Alternatively, if demand is too high, and inflation looms, then clearly it’s necessary to damp down demand, and that can be done by raising taxes and grabbing some of that base money / national debt off the private sector. And clearly that will be a burden as viewed by some individual households.

But notice that there is no effect whatever on the real incomes of households as a whole: reason is that the sole purpose of the latter “grabbing” is to keep demand down to the level at which the economy is as near capacity as possible without causing excess inflation.

So we have a slight semantic difficulty here, namely that increased taxes are certainly viewed as a burden by some households. On the other hand there is no burden on the population as a whole in the sense that real incomes do not decline. So is that “grabbing” a burden or not?

Well I suggest that since the basic net effect is to keep households’ incomes at the maximum possible level, there is no burden or “financial repression” as Rogoff calls it. However, I should say that I’ve ignored the effect of foreigners buying national debt, so as to keep things simple.  But even if that complicating factor is taken into account it does not change the basic conclusion here all that much.

And finally, a possible objection to the above argument is the idea that a higher than normal debt can mean a higher than normal amount of interest to be paid on the debt, which is a burden on taxpayers. Well the simple answer to that interest on the debt should never be allowed to rise significantly above zero.

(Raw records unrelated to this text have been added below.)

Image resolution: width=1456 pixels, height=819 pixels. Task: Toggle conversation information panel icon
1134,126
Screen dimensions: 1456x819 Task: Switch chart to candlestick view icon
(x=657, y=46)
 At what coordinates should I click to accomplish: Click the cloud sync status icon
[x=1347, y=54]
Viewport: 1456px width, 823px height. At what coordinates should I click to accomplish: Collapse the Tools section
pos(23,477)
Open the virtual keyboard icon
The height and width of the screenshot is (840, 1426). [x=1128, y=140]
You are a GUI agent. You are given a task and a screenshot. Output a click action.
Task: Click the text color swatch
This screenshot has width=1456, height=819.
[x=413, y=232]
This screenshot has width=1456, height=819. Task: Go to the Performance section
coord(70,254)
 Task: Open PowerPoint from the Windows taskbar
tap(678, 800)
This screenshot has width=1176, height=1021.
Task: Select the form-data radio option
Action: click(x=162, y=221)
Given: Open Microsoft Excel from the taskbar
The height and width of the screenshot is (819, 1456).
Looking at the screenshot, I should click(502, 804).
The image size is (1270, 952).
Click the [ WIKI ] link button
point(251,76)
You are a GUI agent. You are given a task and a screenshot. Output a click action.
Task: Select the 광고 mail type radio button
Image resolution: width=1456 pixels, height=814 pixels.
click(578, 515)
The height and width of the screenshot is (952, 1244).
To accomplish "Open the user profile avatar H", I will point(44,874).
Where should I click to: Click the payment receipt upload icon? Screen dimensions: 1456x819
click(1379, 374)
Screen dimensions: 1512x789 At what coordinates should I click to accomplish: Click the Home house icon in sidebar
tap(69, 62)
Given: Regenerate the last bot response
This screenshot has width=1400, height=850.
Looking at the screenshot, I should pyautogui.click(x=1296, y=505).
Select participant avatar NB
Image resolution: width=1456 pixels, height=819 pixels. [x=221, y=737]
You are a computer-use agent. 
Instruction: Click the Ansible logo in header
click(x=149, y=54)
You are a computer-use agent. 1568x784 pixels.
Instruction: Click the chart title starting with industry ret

For example, if interest on the debt actually is well above zero, and stimulus is needed, the first thing to do is cut interest rates, and keep cutting them till they are at or near zero. If more stimulus is still needed, then run a deficit (funded, as Keynes suggested, either by more debt or fresh base money). But any debt increase there should not be taken so far that it starts to push up interest rates to any significant extent.

Indeed the latter policy of keeping interest on the debt at or near zero is pretty much what the UK Labour Party’s new “fiscal rule” consists of. For more on that, see this article by Simon Wren-Lewis, who is a former Oxford economics prof, and co-author of the fiscal rule.

And Milton Friedman and Warren Mosler (founder of Modern Monetary Theory) advocated an even more extreme version of the “fiscal rule”: they advocated a permanent zero interest rate. E.g. see Mosler’s second last paragraph here.

1 comment:

  1. Quoting the Martin Wolff article you linked:

    "Central-bank money can also be thought of as non-interest-bearing, irredeemable government debt."

    But this is printing greenbacks and never paying them back, not debt.